Oleh Seno Gumira Ajidarma
Panajournal.com
BADUT politik
adalah kekonyolan karena yang membuat orang tertawa adalah kebodohannya. Bukan
kebodohan manusia lugu, melainkan kebodohan manusia yang berusaha tampak pintar
tapi gagal. Maka tawa yang lahir dari perilaku badut politik ini bukanlah tawa
kebahagiaan yang wajib disyukuri.
Tawa bagi perilaku badut
politik adalah tawa yang mewakili perasaan tidak enak, seperti yang berlangsung
dalam discomfort humor. Bedanya, ini bukan panggung komedi. Ini realitas
politik. Dengan demikian, jika dalam konteks panggung komersial penonton
dirugikan sekadar karena batal terhibur, dalam kehidupan sosial para badut
politik merugikan kemanusiaan karena eksistensi mereka yang mubazir.
Tawa dalam perasaan
tidak enak atas kekonyolan badut politik ini, jika dijabarkan lebih jauh,
adalah tawa yang lahir dari perasaan jengkel, marah, getir, dan keterhinaan
karena kecerdasan yang tertawa telah dilecehkan. Semua itu campur aduk jadi
satu, tapi tetap menjelma tawa karena berlangsungnya kerja humor dalam perilaku
tersebut: bisosiasi, yang berarti lahirnya tawa akibat kejutan karena harapan
tak terpenuhi dari perbenturan dua kerangka acuan tak sepadan (Koestler, 1980
[1964]: 321-9). Dalam hal badut politik, ketika sensasi keterkejutannya
memudar, saat itulah ketersadaran kritis melahirkan geleng-geleng kepala, yang
memiliki makna dominan seperti berikut: kok bisa?
Artinya, perilaku
badut politik yang menimbulkan tawa itu untuk sekilas berada di luar nalar
orang banyak (yang sudah salah kaprah disebut "akal sehat").
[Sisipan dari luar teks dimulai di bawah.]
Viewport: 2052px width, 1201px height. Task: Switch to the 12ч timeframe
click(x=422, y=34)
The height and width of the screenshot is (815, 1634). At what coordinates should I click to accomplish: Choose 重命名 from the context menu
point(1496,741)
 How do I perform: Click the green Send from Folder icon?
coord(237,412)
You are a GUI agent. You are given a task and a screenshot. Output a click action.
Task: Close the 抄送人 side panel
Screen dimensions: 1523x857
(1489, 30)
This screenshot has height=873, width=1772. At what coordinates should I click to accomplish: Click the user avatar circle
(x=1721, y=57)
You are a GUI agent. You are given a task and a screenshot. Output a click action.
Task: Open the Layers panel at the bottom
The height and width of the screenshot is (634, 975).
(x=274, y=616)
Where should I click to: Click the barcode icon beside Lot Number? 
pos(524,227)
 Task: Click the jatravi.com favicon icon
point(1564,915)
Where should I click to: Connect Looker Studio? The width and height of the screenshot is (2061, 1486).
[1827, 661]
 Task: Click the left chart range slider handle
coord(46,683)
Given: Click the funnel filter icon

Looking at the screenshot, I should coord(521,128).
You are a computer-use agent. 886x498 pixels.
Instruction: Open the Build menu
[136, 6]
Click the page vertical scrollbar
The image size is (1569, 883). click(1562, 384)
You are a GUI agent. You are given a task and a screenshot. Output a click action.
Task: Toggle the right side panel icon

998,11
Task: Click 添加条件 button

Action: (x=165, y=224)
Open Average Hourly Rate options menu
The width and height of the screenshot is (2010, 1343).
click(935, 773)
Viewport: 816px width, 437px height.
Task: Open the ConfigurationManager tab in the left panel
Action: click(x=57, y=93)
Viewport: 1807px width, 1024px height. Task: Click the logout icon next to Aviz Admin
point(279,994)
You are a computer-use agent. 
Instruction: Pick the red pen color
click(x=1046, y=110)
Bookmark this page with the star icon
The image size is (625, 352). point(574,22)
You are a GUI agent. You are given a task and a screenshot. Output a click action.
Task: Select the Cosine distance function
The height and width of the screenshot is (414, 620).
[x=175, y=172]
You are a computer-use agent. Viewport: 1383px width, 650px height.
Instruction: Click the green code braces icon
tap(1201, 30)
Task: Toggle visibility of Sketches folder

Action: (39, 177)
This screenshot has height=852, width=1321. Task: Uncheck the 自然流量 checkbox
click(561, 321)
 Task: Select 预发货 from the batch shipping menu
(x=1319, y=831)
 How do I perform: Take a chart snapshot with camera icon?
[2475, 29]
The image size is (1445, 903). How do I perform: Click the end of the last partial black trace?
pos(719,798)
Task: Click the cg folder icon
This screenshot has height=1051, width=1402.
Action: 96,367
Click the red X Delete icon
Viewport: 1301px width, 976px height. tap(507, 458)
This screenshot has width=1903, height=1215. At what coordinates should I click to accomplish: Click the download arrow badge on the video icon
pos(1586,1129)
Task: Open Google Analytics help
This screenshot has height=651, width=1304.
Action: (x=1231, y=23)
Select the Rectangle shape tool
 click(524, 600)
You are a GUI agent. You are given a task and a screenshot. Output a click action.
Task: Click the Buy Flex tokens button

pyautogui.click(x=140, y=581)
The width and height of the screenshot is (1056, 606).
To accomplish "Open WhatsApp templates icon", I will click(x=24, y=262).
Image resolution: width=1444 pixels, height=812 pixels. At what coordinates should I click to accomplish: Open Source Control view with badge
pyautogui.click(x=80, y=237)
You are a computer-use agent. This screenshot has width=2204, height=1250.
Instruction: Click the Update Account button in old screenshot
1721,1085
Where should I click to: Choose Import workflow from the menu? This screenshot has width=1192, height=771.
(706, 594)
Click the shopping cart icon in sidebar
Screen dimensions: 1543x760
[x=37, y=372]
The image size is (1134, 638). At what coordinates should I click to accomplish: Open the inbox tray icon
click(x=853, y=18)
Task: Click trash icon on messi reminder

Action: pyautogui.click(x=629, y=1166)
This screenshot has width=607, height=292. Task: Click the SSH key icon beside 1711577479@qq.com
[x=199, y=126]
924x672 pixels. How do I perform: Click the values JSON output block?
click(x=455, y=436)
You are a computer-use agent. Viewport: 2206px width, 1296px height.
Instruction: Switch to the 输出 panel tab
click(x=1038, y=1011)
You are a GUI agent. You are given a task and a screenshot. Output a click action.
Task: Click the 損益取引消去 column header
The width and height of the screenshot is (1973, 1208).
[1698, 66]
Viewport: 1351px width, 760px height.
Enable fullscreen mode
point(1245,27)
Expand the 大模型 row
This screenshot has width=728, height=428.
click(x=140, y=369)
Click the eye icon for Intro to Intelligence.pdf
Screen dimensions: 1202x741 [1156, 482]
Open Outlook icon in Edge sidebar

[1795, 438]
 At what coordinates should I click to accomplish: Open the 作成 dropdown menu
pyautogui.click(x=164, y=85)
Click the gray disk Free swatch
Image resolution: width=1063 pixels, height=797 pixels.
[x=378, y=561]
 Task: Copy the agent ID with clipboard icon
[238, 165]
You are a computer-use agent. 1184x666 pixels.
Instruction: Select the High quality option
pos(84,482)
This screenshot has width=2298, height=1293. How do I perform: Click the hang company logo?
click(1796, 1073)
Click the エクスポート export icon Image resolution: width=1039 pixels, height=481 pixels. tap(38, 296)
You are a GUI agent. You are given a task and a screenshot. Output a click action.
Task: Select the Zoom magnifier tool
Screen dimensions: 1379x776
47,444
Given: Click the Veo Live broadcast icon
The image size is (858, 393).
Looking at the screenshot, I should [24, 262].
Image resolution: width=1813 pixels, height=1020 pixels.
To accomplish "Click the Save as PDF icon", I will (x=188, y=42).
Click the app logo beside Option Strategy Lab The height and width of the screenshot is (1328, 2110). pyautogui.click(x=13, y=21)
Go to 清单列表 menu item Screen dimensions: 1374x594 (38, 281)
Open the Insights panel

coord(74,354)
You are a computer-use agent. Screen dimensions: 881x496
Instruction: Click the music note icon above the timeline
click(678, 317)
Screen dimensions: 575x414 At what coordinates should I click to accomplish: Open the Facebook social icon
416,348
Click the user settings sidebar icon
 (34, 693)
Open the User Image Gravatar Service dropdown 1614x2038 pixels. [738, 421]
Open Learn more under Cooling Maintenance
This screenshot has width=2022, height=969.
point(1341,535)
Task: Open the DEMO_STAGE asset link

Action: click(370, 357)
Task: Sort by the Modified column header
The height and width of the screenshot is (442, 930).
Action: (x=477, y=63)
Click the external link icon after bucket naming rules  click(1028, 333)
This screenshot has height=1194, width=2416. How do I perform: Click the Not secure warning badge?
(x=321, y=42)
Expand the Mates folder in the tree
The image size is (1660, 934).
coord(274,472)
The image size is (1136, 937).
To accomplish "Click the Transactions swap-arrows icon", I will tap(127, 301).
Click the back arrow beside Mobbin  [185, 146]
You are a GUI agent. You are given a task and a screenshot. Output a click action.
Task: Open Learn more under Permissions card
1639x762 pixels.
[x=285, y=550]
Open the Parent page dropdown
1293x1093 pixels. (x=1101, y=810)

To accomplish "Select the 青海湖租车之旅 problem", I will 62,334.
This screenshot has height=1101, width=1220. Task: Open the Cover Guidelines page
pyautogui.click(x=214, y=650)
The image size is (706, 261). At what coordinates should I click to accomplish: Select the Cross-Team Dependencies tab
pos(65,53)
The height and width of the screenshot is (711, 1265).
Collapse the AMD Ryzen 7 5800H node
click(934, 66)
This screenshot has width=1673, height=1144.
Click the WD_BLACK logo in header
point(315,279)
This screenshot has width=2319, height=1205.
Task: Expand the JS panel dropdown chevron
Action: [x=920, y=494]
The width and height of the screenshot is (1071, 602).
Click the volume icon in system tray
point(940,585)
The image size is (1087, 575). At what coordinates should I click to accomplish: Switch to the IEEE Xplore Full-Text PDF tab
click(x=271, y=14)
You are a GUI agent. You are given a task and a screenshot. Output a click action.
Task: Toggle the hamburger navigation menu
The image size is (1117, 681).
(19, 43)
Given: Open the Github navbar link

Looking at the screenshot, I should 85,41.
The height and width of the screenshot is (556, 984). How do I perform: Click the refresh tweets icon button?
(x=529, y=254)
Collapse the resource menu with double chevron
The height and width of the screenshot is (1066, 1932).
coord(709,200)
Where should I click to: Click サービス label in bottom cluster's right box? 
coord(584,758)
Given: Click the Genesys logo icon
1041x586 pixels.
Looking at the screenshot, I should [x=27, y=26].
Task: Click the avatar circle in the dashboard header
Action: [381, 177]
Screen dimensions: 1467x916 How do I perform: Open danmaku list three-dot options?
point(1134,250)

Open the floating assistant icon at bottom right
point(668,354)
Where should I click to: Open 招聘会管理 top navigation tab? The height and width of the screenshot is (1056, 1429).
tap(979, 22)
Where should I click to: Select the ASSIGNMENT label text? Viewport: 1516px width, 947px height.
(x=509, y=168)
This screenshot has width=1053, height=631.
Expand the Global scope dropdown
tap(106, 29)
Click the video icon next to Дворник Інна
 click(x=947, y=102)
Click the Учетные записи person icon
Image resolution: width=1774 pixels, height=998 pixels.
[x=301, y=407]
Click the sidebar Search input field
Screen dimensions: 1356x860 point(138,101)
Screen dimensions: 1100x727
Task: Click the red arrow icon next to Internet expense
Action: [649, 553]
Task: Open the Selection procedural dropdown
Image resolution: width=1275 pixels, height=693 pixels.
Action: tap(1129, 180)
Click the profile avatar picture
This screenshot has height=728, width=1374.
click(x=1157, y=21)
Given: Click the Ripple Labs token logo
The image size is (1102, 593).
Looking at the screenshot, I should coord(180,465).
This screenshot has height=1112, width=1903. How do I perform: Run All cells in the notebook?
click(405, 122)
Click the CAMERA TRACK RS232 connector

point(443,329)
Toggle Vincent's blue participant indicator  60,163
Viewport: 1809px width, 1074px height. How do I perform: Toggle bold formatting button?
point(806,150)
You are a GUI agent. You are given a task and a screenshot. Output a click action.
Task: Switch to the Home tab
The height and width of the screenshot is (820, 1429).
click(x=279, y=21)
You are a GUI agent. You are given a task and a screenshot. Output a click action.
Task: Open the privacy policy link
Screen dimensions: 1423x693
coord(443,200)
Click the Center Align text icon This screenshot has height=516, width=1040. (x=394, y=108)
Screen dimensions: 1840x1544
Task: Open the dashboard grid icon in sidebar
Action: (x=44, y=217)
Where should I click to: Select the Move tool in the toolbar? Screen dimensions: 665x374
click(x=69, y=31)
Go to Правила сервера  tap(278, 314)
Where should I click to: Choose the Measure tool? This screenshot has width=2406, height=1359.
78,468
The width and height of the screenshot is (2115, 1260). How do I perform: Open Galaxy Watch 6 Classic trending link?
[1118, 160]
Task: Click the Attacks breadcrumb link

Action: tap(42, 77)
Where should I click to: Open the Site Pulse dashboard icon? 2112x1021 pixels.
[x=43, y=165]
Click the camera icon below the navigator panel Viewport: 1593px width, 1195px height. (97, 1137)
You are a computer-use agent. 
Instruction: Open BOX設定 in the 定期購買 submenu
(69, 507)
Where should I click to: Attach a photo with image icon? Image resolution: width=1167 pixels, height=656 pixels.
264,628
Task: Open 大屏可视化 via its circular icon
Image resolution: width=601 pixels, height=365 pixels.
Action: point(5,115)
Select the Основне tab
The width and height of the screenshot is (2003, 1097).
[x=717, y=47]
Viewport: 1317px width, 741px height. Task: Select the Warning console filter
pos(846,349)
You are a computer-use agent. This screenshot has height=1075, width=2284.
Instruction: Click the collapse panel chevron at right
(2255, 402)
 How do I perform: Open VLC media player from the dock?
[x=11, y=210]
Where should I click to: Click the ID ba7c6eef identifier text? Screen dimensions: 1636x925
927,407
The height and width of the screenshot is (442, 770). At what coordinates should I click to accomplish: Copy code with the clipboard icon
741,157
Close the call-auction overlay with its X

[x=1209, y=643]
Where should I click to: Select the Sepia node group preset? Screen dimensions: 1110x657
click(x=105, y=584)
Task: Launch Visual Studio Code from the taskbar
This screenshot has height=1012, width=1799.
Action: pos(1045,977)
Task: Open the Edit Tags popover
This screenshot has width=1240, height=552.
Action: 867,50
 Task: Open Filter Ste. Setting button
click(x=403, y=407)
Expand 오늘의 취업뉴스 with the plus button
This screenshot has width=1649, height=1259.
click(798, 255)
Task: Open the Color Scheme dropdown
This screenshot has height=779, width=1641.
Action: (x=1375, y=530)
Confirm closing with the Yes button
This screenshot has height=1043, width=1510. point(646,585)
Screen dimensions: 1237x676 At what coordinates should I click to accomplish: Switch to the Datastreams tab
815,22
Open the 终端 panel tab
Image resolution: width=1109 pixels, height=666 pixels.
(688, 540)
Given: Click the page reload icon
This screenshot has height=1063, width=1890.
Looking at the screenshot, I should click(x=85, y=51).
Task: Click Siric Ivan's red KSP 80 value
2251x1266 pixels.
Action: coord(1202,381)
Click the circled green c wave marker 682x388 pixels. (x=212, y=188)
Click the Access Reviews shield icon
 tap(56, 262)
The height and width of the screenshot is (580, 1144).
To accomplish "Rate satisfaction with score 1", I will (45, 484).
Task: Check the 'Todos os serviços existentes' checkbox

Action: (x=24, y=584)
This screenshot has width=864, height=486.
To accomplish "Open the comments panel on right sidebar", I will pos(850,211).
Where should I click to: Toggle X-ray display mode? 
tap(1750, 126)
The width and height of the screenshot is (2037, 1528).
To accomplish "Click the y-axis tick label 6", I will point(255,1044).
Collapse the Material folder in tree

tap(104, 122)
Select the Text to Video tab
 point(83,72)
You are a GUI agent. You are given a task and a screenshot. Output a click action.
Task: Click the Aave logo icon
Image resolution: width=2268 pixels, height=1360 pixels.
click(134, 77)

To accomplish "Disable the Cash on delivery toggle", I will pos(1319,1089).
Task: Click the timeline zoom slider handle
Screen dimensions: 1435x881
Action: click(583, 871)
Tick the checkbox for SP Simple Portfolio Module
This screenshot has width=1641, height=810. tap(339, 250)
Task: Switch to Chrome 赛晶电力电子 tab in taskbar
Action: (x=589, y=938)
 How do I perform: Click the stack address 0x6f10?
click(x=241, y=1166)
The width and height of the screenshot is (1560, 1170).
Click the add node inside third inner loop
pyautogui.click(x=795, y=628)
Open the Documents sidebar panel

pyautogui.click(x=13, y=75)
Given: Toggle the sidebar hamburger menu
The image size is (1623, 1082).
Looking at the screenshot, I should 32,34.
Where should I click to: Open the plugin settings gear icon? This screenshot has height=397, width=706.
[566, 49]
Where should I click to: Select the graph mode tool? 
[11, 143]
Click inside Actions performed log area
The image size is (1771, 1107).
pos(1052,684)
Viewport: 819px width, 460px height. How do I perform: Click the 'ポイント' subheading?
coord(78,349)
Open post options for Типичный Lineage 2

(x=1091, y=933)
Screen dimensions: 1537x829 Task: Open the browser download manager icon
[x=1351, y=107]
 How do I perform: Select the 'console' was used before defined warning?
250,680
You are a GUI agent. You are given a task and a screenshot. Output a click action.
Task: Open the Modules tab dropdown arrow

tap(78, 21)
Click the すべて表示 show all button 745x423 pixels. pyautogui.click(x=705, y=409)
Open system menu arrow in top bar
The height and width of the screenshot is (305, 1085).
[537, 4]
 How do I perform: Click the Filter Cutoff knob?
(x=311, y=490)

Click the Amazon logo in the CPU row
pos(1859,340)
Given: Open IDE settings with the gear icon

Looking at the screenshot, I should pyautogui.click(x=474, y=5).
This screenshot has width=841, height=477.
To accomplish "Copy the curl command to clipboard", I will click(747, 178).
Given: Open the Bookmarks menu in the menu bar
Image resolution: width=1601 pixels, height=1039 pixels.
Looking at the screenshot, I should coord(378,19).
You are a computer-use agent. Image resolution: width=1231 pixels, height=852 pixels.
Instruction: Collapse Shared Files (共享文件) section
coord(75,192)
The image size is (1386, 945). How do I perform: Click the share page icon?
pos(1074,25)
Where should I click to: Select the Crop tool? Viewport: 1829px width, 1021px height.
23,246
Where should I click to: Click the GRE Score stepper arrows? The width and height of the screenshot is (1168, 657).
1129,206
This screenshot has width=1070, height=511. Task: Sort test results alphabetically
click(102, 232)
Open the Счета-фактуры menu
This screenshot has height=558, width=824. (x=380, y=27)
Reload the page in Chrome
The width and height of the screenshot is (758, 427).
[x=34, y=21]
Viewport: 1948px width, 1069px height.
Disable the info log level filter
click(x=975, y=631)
Namun,
ketika "disehatkan", alias diperiksa lebih rinci sebab-akibatnya,
meskipun sebetulnya kemudian akan "masuk akal" (untuk tidak
mengatakannya "terpaksa bisa diterima") juga urutan peristiwanya,
kebadutannya tidak perlu dimaklumi dalam keseriusan politik. Dalam politik,
semua orang harus serius dan pintar. Jika tidak, gelanggang politik akan
menjadi panggung komedi dan para "negarawan" (ya, tanda kutip itu ada
maksudnya!) akan menjadi badut-badut politik yang berpengaruh besar terhadap
adab politik itu sendiri.
Adab? Seberapa beradab
politik Indonesia kontemporer? Tanggapan terhadap badut politik bisa menjadi
ukuran. Jika kebadutannya dengan kesadaran penuh sengaja diabaikan, sehingga
terisolasi sebagai kebadutan personal dan lokal, tersila diukur keberadabannya
dalam mencegah kerugian. Jika kebadutannya ditanggapi dengan keseriusan
berlebih-lebihan, karena pemanfaatannya yang sangat menguntungkan sebagai
komoditas politik, tersila diukur keberadabannya, ketika pihak mana pun saat
kebadutannya terbongkar segera menambah jumlah badut-badut politik.
Saya garis bawahi
ungkapan "pihak mana pun" karena dalam tiupan angin politik, sebelum
maupun sesudah kebadutan menjadi masalah yang berlebih-lebihan seriusnya, pihak
mana pun memanfaatkan kebadutan itu sebagai komoditas politik dengan
eksploitasi yang sebesar-besarnya. Bahkan, ketika angin politik berbalik,
"mencari keuntungan dalam kerugian" pun dilakukan, sebagaimana
politikus terandaikan mampu melakukannya. Namun, jika kebadutan yang
dimanfaatkannya sebagai komoditas politik, metamorfosis dari politikus menjadi
badut politik tidak dapat dielakkannya.
Bagaimanakah posisi
penonton (panggung) politik? Dalam perbandingannya dengan panggung teater,
penonton mungkin merasa tidak berpolitik. Namun penonton tidak dapat
mengingkari betapa dirinya memang terlibat dalam politik, sebagaimana penonton
teater tidak dapat mengingkari keterlibatannya menonton. Bagi teater, publik
adalah faktor mutlak, karena tontonannya dianggap sukses bukan hanya jika
terungkap dengan baik, tetapi juga bila publiknya terlibat dalam peristiwa
teaternya (Soekito, 8/5/1972: 6).
Dioper kembali ke
politik, giliran publik kini yang memberi makna keterlibatannya, menyaksikan
badut politik sebagai komoditas politik.
Sumber: Koran Tempo, 13 November 2018
0 komentar:
Silahkan berkomentar
Tuliskan apa pendapatmu...!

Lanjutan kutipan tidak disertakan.